Platinum is used in the manufacture of specialty silicones (highly durable, waterproof, and electrically insulating materials). Water repellent coatings, high consistency rubbers, and liquid silicone rubbers require platinum catalysts. Such silicons can be found in high voltage cable covers, construction sealants, furniture polishes, cleaning products, aero and automotive engine seals and gaskets, medical devices, and even in lipsticks and shampoos.

The electrodes inside of glass are usually sealed with platinum, because its thermal coefficient of expansion is almost equal to that of glass.

Platinum-based catalysts are used to manufacture nitric acid for fertilisers and explosives.

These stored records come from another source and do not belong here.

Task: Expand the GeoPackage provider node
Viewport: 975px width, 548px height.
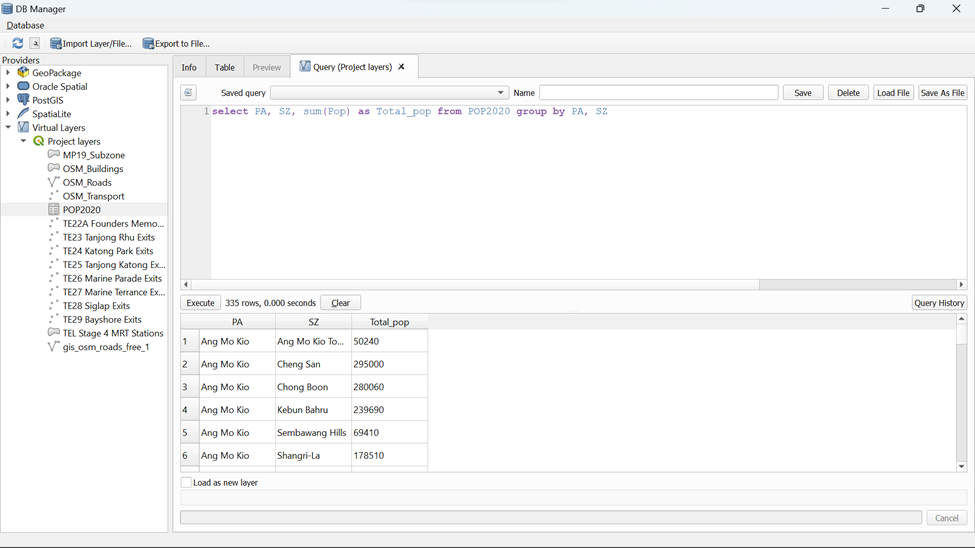Action: (8, 73)
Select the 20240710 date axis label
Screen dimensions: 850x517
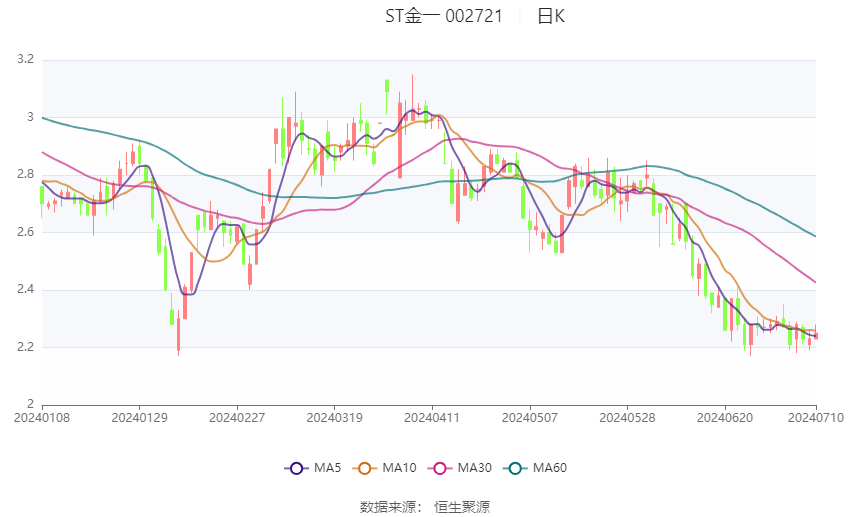816,418
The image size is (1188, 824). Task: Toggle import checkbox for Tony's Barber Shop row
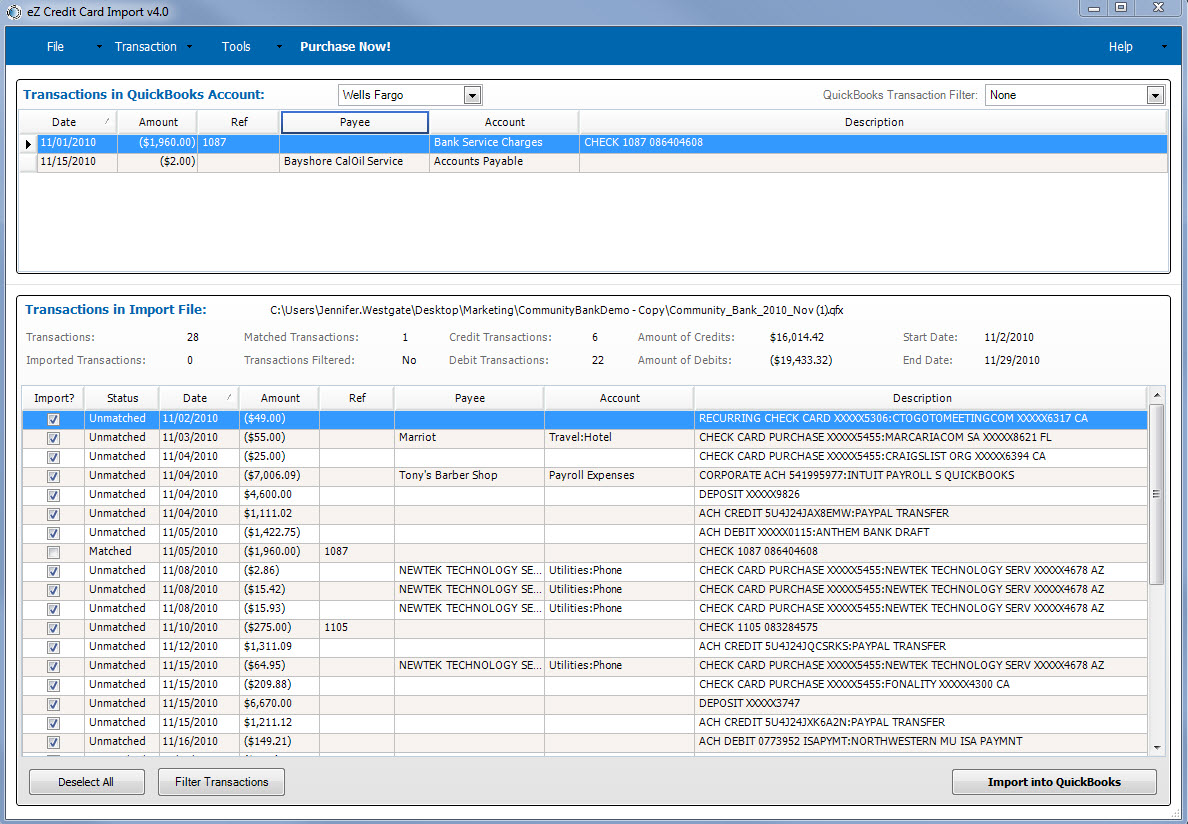(x=54, y=476)

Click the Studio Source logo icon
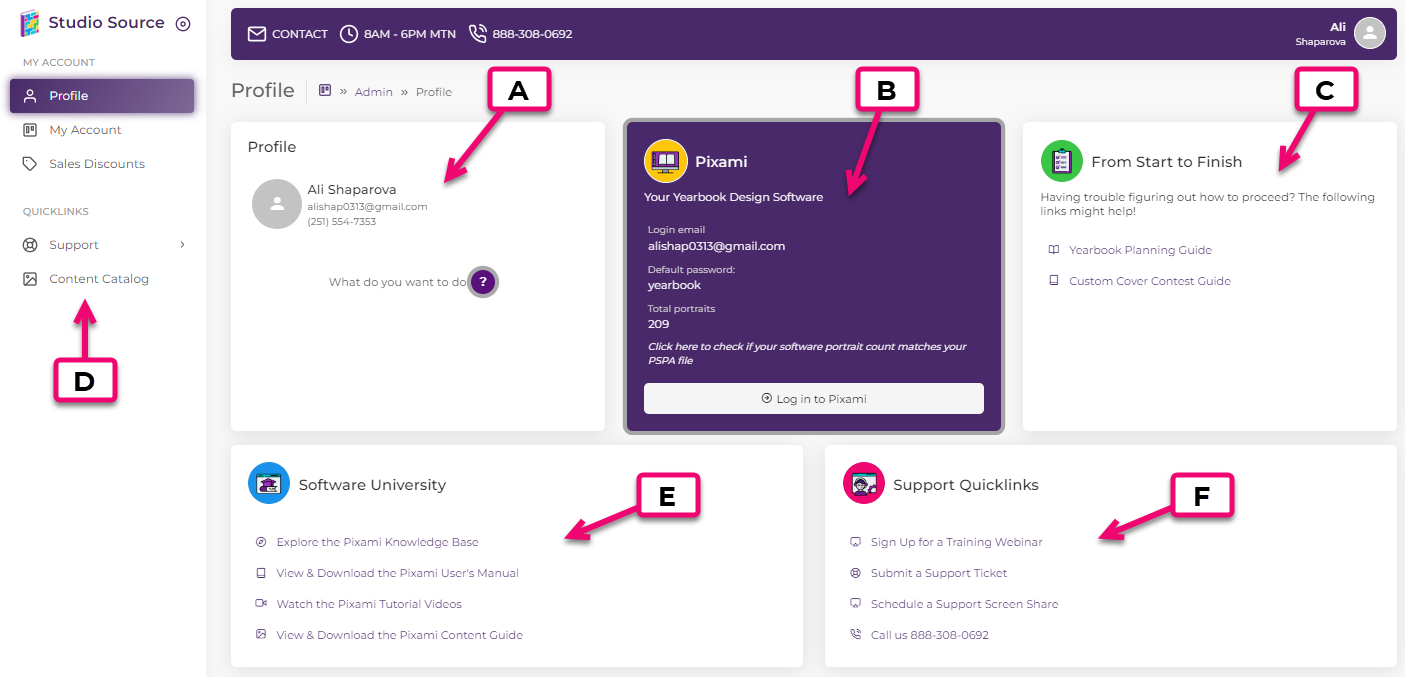point(29,21)
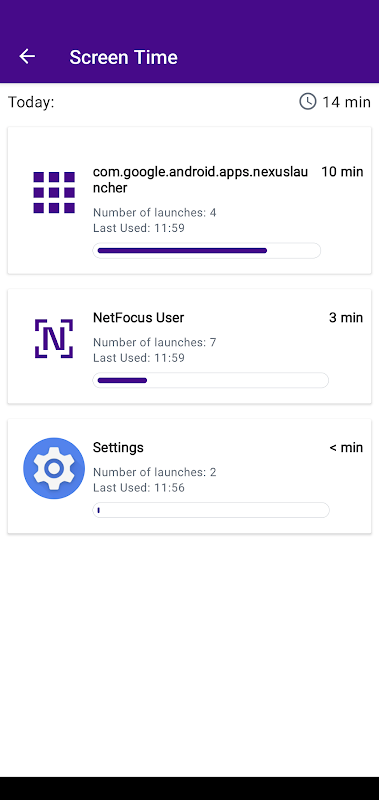Click the clock icon beside 14 min
This screenshot has width=379, height=800.
pyautogui.click(x=308, y=102)

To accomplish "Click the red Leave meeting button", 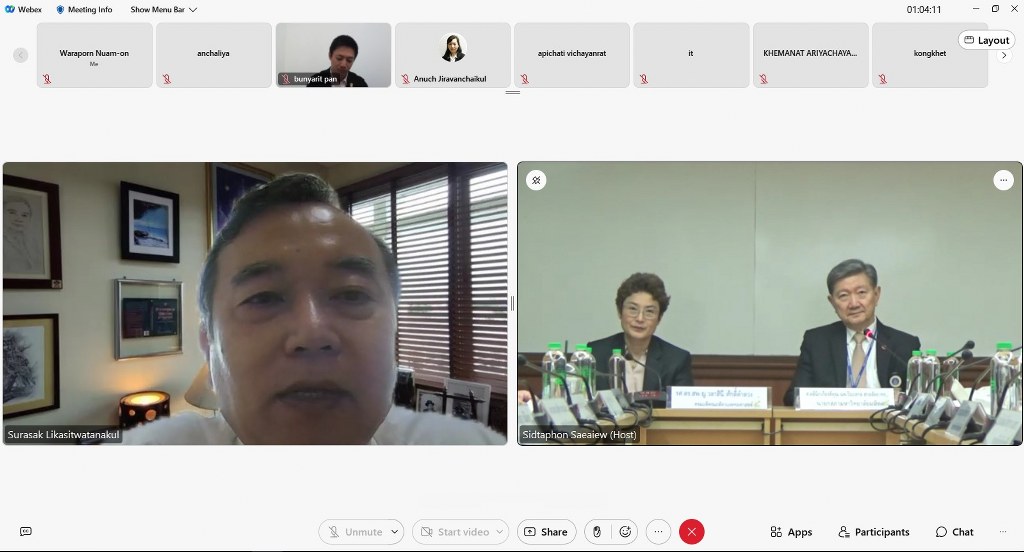I will (x=690, y=532).
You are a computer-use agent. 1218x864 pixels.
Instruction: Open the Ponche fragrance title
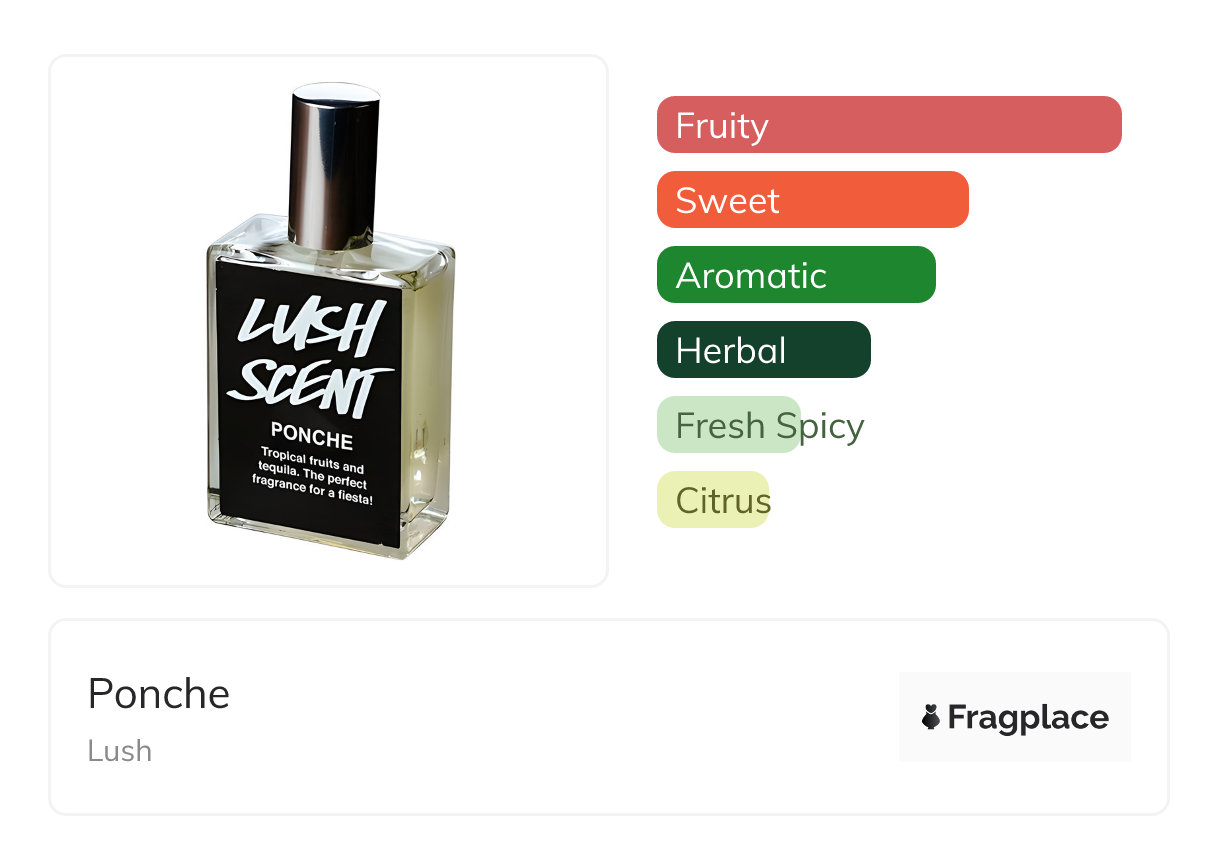click(159, 694)
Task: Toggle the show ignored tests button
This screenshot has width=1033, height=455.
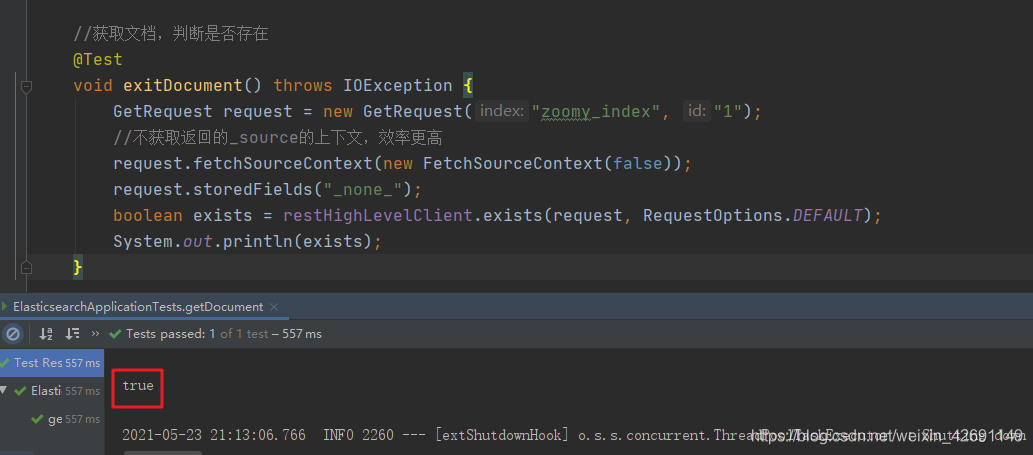Action: [x=13, y=334]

In its powdered form, platinum black, it is often used as a catalyst in chemical reactions. Platinum black is also used in self-lighting gas lamps, ovens, and stove burners.

Platinum is:

  • mixed with cobalt to produce a strong permanent magnet
  • used in electrical contacts and electrical resistance wires
  • present in resistance thermometers, which are widely used to measure industrial temperatures
  • used in turbine engines
  • used by the petroleum, glass, and aircraft industries, including coating missile nose cones and jet engine fuel nozzles


Platinum compounds, mostly cisplatin, are used in chemotherapy medication to treat certain types of cancer.

Platinum is used in dental prostheses and various medical and surgical equipment. In laboratories, platinum pans and supports are used in thermogravimetric analysis.

Platinum works as a catalyst in the manufacturing processes of silicone rubber and gel components of several types of medical implants, such as breast implants, joint replacement prosthetics, artificial lumbar discs and vascular access ports.

Silicons are used in medical elastomers. They stick only to dry skin and so do not damage a wound. They allow air and moisture to pass through them.

A platinum-osmium alloy is used in implants such as pacemakers and replacement valves.


Computer hard disks contain platinum in the magnetic layers. Hard disk drives are present in televisions, games consoles, and other home entertainment systems. Use of platinum has helped reduce the disk size and has led to improved data-storing capacity.

Platinum is present in optical fibers and liquid crystal display glass, especially in laptops.

Platinum crucibles are used to make semiconductor crystals for lasers.

Platinum in used in cell phone circuits and in fuel cells which can replace batteries.